E quindi in proporzione calano i costi del gestore. I centri collettivi fino a 20 ospiti, col vecchio capitolato (bandi del 2018) prevedevano 180 ore settimanali di personale, con quello nuovo 125, con un calo del 30%. Quelli collettivi fino a 50 ospiti e ad accoglienza diffusa in appartamenti (50 ospiti), dovevano fornire 260 ore settimanali di personale, ora anche loro 125, con un taglio del 52%. I centri collettivi fino a 150 ospiti prevedevano 670 ore settimanali, mentre ora solo 238, con un calo del 64%. Infine i centri collettivi fino a 300 ospiti sono precipitati da 1.398 ore settimanali a 418, con un crollo del 70%. È evidente che questo incide non solo sui costi ma anche sui servizi erogati. A svantaggio dei piccoli centri e dell’accoglienza diffusa. E, infatti, più piccolo è il centro e più i costi del personale incidono sul finanziamento ricevuto. Anche perché tutte le altre voci di spesa sono proporzionali al numero di ospiti e quindi uguali per tutti.

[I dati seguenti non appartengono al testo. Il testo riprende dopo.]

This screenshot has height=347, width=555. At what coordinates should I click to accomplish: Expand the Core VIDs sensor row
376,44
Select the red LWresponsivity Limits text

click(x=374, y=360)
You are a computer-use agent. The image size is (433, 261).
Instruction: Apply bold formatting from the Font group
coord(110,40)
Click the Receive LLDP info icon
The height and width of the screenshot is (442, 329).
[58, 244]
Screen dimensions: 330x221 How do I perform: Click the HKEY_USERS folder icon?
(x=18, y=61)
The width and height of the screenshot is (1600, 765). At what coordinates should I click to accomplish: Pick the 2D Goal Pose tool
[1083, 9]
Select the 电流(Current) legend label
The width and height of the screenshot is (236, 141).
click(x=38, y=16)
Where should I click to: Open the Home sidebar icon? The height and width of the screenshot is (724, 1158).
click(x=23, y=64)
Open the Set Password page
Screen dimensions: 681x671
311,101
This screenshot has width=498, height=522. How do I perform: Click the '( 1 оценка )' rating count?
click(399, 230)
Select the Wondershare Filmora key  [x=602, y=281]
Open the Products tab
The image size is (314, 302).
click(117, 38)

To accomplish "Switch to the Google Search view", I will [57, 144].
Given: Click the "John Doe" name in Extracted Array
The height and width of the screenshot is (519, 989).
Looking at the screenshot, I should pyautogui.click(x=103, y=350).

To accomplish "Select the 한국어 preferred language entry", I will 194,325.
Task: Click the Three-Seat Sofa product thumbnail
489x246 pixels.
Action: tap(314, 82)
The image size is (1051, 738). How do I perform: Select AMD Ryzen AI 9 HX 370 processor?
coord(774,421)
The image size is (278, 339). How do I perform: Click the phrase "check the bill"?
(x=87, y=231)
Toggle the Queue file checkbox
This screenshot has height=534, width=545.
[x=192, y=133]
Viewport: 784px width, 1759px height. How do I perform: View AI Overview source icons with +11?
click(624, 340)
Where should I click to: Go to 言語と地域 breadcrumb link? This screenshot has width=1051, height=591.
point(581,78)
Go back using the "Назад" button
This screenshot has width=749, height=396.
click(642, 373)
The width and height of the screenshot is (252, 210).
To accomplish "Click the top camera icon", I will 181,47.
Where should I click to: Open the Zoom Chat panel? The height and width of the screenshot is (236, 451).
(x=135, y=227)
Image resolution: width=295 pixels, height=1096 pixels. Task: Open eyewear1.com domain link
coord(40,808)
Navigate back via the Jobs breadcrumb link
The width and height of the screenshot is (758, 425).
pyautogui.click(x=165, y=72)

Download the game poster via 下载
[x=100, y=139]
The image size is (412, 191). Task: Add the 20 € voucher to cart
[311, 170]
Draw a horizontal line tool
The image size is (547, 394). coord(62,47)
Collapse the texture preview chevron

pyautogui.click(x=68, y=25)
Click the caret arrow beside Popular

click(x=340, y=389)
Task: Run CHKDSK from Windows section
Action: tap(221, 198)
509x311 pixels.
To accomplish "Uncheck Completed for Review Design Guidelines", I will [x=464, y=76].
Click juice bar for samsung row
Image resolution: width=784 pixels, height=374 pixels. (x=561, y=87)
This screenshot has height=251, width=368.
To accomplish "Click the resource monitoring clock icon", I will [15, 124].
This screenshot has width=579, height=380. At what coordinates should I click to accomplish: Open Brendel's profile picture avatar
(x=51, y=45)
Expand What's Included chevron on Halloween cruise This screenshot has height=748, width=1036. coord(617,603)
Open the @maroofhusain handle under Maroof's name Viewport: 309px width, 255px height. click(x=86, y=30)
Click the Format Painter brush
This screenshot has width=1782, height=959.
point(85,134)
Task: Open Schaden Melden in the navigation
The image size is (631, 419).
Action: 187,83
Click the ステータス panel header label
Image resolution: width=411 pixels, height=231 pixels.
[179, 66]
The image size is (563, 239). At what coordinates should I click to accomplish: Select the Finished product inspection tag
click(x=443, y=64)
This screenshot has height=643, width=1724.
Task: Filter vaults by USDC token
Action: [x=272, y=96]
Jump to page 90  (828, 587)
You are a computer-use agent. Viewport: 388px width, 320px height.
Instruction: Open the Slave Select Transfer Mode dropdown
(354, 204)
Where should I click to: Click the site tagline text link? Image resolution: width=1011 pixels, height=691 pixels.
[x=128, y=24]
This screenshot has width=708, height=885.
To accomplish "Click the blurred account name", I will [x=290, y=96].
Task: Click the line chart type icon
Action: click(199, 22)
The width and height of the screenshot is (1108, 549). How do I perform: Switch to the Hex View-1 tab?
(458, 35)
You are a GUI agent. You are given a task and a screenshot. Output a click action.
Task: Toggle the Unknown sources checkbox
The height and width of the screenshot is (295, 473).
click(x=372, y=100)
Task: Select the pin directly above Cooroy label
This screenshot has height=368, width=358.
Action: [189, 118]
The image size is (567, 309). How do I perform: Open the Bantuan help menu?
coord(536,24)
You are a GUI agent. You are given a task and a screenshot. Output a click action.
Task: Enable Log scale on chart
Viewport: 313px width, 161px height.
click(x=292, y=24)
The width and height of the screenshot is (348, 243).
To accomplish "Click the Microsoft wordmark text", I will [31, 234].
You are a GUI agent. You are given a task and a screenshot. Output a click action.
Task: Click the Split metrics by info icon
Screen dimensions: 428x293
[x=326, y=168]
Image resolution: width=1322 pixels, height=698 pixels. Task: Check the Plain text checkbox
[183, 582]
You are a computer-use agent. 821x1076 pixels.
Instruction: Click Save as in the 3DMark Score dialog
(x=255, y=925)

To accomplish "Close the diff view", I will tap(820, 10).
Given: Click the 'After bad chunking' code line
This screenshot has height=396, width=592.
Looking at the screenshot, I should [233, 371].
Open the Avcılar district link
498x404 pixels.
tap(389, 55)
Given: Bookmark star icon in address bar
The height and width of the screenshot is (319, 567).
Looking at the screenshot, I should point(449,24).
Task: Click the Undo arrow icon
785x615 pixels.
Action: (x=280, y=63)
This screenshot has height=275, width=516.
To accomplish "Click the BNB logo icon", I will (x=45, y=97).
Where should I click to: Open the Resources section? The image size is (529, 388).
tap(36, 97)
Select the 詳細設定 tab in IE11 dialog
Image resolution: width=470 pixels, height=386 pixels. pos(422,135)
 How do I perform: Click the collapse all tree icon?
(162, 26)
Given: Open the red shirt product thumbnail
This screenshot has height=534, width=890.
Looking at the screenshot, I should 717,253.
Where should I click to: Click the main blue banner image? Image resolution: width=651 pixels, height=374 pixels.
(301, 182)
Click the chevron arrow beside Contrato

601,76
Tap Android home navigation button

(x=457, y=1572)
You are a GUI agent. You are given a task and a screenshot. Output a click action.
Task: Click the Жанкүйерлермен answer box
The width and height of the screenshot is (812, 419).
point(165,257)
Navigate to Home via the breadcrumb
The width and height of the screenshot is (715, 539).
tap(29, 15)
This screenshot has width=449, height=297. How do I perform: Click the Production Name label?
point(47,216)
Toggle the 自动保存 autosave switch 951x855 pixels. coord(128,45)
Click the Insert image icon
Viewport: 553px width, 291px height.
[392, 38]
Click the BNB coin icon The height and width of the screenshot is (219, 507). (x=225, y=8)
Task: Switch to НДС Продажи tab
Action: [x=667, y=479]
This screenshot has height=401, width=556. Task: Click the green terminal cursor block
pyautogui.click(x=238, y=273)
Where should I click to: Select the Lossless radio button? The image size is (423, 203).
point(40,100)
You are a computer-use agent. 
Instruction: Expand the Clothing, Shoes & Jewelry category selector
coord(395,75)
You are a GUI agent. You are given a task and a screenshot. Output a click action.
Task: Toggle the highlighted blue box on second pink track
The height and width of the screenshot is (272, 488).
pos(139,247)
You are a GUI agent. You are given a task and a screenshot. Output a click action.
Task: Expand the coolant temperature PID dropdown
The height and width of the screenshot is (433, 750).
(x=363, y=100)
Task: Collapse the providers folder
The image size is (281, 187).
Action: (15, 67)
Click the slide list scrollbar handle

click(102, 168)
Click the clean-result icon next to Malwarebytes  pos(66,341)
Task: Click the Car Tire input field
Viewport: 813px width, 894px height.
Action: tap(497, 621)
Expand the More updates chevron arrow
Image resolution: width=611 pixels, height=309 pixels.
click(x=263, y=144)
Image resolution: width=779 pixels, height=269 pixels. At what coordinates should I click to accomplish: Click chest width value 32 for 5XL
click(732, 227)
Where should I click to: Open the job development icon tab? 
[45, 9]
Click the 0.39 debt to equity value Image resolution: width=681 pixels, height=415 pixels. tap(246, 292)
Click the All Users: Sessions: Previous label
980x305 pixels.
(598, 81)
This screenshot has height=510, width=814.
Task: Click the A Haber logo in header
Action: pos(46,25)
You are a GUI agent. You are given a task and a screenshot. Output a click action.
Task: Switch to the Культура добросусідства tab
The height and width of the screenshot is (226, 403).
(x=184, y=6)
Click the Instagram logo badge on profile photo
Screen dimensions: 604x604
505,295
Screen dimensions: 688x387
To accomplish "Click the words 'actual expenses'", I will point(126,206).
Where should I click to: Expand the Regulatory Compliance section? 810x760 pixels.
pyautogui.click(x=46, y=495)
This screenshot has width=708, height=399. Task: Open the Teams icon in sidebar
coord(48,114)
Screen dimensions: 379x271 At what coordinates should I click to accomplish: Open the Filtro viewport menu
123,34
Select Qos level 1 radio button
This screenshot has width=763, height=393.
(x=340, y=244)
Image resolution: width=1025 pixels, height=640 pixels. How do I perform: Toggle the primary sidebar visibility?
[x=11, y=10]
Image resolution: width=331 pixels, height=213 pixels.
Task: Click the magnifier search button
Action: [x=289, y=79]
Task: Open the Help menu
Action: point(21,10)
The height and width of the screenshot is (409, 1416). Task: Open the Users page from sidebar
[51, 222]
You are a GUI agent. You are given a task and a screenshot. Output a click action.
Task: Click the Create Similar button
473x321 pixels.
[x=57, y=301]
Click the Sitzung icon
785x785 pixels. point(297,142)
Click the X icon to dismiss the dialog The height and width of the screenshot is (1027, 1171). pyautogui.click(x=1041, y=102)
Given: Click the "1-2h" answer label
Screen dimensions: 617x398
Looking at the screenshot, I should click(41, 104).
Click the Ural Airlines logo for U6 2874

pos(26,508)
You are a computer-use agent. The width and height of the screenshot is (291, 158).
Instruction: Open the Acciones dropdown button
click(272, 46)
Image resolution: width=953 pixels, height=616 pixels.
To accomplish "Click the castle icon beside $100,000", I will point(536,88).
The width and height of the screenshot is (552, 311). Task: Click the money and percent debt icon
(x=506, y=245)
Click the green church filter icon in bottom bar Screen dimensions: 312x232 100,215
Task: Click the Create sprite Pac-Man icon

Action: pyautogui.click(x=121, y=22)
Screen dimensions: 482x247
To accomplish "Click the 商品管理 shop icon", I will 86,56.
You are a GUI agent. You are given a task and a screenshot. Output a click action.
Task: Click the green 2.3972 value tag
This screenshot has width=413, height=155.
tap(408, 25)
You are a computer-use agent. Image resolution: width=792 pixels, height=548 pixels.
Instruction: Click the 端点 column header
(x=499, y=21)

Secondo le nuove linee guida del ministero, il totale del finanziamento annuo per un centro collettivo con 20 ospiti è di 192.355 euro, il costo medio annuo del personale è di 88.642 euro, che incide per il 46% sul totale. Una percentuale che cala al crescere delle dimensioni dei centri. Così quelli in accoglienza diffusa in appartamenti (50 ospiti) e quelli collettivi fino a 50 posti, hanno lo stesso costo per il personale dei più piccoli, cioè 88.642 euro l’anno, ma ricevono rispettivamente 389.637 e 480.887 euro, con un’incidenza dei costi per il personale del 23% e del 18%. Un calo ancor più forte per i centri collettivi fino a 150 e fino a 300 ospiti. I primi ricevono 1.382.437 euro l’anno e ne spendono per il personale appena 168.776, con un’incidenza del 12%. Gli altri incassano 2.764.875 euro ogni anno spendendone per il personale 296.422, pari ad appena l’11%. «Alla luce di quanto descritto – spiegano ancora gli esperti di InMigrazione – e visto che per i centri di piccola e media dimensione viene meno la sostenibilità, con tutta probabilità, ai prossimi bandi coloro che gestivano centri collettivi piccoli e a accoglienza diffusa, potrebbero non partecipare, tagliando di molto la capacità di prima accoglienza, vista anche la chiusura dei Cara, rendendo necessarie proroghe tecniche delle vecchie convenzioni a 35 euro». Un servizio che dunque peggiorerebbe senza neanche raggiungere l’obiettivo, tanto sbandierato dal ministro, del taglio dei costi. Mentre sicuramente si perderebbero tanti posti di lavoro.